■ **PROBLEMI E COMPITI**
**A)** Riporta un passo del brano su Miele, partendo dalle parole "La temeraria Golino" e fermandoti dopo "da soggetti terzi.".
**B)** Nel brano su Miele, in quale paese la protagonista si procura il farmaco letale?
**C)** Prosegui il brano su Miele dal punto in cui si interrompe.

■ **SEGMENTO DI TESTO**

□ □ □

Irene, nome in codice Miele, svolge una vera e propria doppia vita. Per i parenti, amici e fidanzato è una studentessa in trasferta che divide la stanza con una coinquilina, ma in realtà è un angelo di morte che a seconda delle chiamate di un suo compare (ex fidanzato e amico medico) pratica il suicidio assistito ai malati terminali. Attività balorda che richiede sangue freddo e numerosi spostamenti in Messico, paese nel quale Miele si rifornisce di un farmaco letale ma legale per sopprimere i cani e di cui, ovviamente, fa usufruire le sue vittime che hanno liberamente deciso di porre fine alla loro non-più-vita. Un giorno però si trova di fronte all'ingegner Grimaldi, uomo di mezza età che infrange alcune regole del suo non tanto etico lavoro: non solo non vuole alcun aiuto nella sua pratica di morte, ma non è vittima di nessuna malattia fisica apparente e il motivo alla base della sua scelta parrebbe "solo" una forte depressione. La ruotine di Miele vacilla fortemente e l'interrogativo decisivo è dietro l'angolo: varrà ancora la pena dedicare la sua vita a quell'attività? Lei, che si è sempre creduta sicura ed invincibile, non è forse ancor più fragile dei pazienti che ogni giorno le chiedono una buona morte?
La temeraria Golino ci mette di fronte ad uno dei muri più alti ed invalicabili dei discorsi sociali odierni con due pregi immensi: riesce a non scivolare mai nello stucchevole pur trattando della più lacrimevole delle trame e ci porta all'attenzione del suicidio assistito, tema quasi mai intavolato che differisce dall'eutanasia per il fatto che l'atto finale di togliersi la vita - somministrandosi le sostanze necessarie in modo autonomo e volontario - è compiuto interamente dal soggetto stesso e non da soggetti terzi.
La dispensatrice di morte della regista è un personaggio così lontano e così vicino a noi: ha solo trent'anni, sa cos'è il vero dolore per aver perso un genitore in tenera età, è ferma nel suo agire come una guerriera ma addolcisce i più tragici momenti dell'esistenza altrui, facendo scegliere il sottofondo musicale con cui andarsene, stordendo prima con della vodka il/la malato/a.

□ □ □

■ **Voci del dataset**
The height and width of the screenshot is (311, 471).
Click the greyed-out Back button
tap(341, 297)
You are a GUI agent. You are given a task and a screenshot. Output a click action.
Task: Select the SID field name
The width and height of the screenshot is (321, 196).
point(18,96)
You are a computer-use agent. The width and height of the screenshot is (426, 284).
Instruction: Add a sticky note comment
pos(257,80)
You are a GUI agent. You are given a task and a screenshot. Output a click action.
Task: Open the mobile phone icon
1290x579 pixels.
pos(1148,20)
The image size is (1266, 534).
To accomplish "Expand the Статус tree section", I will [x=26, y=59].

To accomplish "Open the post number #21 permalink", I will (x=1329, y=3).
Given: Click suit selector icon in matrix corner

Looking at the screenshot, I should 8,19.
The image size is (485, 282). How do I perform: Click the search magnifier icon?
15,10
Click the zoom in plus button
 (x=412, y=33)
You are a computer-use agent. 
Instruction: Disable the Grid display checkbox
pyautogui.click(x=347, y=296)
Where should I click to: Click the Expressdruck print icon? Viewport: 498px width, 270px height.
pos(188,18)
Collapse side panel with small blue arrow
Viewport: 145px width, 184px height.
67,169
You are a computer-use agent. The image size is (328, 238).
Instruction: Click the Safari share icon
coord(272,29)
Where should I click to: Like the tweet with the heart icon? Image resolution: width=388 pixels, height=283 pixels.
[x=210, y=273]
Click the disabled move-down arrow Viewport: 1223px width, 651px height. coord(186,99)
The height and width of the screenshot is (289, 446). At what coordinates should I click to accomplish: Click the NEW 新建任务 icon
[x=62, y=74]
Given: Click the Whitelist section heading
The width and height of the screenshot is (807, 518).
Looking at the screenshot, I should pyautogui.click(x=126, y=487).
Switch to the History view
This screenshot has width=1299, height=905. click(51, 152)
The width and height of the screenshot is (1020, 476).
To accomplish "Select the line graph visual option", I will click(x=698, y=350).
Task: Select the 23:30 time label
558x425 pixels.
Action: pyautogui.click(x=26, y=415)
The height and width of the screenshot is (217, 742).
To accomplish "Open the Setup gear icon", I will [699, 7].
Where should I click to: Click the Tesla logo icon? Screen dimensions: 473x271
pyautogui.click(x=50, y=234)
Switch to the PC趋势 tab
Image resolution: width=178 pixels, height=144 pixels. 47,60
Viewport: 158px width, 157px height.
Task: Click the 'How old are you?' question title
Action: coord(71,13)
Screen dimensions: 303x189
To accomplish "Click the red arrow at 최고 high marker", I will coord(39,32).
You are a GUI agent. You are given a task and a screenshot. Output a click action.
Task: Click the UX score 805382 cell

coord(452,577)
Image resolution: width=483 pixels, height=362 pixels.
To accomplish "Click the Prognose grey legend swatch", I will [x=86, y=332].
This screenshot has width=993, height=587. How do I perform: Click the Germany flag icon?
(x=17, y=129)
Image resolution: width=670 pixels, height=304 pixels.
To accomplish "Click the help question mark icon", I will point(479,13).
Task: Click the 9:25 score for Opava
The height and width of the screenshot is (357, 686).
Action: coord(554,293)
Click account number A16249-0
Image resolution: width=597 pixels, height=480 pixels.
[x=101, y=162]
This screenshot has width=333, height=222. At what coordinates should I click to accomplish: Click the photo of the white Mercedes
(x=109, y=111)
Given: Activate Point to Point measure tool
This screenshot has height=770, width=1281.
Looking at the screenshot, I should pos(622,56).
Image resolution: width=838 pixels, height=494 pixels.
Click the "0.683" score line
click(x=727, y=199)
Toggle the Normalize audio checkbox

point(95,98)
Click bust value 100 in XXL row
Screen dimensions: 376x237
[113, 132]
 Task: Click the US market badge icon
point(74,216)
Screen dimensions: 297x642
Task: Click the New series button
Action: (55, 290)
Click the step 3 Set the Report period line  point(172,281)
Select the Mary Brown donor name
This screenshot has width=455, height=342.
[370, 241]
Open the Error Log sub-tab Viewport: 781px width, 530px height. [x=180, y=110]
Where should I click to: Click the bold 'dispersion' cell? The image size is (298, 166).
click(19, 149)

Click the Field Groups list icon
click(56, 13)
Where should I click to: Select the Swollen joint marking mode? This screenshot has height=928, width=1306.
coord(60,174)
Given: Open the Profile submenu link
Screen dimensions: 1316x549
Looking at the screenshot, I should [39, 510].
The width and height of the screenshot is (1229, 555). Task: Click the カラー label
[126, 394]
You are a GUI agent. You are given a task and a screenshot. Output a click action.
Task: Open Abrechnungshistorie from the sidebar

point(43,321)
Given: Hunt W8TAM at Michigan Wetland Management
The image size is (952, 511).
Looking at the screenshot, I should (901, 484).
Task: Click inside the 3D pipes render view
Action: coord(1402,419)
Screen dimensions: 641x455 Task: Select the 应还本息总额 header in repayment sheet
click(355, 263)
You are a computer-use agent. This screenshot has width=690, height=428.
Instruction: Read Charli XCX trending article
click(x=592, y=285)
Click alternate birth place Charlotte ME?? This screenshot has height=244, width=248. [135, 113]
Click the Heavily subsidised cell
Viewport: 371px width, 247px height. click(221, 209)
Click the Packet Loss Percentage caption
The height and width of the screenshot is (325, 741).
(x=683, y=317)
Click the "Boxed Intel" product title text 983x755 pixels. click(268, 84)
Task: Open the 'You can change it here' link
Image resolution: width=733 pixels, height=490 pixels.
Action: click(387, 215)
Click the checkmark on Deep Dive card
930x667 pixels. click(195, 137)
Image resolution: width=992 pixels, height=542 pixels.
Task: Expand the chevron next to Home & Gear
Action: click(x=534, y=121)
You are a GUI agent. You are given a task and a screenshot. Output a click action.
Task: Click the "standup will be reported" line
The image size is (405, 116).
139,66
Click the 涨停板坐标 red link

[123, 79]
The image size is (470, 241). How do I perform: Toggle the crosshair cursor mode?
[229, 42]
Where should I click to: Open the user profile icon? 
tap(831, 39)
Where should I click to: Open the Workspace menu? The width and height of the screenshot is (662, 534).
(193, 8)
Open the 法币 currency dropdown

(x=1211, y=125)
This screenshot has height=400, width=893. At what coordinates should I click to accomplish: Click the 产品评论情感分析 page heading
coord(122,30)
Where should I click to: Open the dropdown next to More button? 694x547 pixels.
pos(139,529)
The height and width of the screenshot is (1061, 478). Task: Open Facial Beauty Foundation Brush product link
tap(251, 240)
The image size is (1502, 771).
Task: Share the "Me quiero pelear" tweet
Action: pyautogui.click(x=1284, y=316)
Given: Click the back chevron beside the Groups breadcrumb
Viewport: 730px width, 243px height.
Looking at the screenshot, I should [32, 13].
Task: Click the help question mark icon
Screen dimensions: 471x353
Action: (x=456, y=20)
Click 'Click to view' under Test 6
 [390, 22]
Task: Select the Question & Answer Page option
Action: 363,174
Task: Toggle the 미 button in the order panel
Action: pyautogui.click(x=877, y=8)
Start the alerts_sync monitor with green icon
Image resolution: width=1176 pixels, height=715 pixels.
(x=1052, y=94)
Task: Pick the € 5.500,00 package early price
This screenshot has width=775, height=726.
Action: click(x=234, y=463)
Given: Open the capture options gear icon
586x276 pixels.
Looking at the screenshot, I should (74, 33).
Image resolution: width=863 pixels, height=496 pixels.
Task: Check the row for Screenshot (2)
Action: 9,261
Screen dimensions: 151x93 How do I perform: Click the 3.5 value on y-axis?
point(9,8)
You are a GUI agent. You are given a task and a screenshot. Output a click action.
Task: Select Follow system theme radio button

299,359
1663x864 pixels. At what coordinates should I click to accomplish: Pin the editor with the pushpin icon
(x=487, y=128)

□ □ □

■ **RISPOSTE AI COMPITI**
**A)**
La temeraria Golino ci mette di fronte ad uno dei muri più alti ed invalicabili dei discorsi sociali odierni con due pregi immensi: riesce a non scivolare mai nello stucchevole pur trattando della più lacrimevole delle trame e ci porta all'attenzione del suicidio assistito, tema quasi mai intavolato che differisce dall'eutanasia per il fatto che l'atto finale di togliersi la vita - somministrandosi le sostanze necessarie in modo autonomo e volontario - è compiuto interamente dal soggetto stesso e non da soggetti terzi.

**B)** In Messico.

**C)**
Interessantissime alcune scelte di sceneggiatura, una colonna sonora accattivante che stordisce a tratti lo spettatore, come se alzando il volume dell'ipod potessimo sentire meno il rumore del dolore;torna il tema del mare, caro già ad Amenàbar, dove Irene si immerge spesso, per purificarsi dopo ogni "esecuzione" come per lavarsi le ferite dell'animo che i suoi gesti giorno dopo giorno le creano. Altro pregio l'eccellente fotografica e last but not least l'eccezionale interpretazione di Jasmine Trinca, perla del cinema italiano che emanava sentore di successo già nella sua straziante parte in "La meglio gioventù" di Giordana. Arriviamo alle note dolenti. La parte di Carlo Cecchi nell'ingegner Grimaldi è sconnessa, sopra la righe, a tratti insulsa per ciò che riguarda l'intensità di confidenza che raggiungerà con Irene, legata a lui come ad un padre mancato e in certe scene ben oltre il semplice affetto. Tutto il film pare protendere verso un finale e un significato e poi ecco che invece il tutto si ribalta e si ha la sensazione di non comprendere fino in fondo quei sorrisi equivoci che a tratti Miele riserva a sè e al giro di vite che le ruota attorno. Un prodotto confezionato in maniera poco attenta, dove si evita sì il melenso ma si riesca anche di andar lontano da quel dolce trasporto che si deve avere guardando spettacoli così tristi. (difetto, questo, bissato già da Bellocchio). Assurda la velocità dei cambiamenti di vista e prospettive, poco credibili le vicende sentimentali di Miele che anch'esse ruotano continuamente, così come i suoi credi esistenziali che arrivano a sfiorare in ultimo una prospettiva quasi religiosa nel film mai contemplata!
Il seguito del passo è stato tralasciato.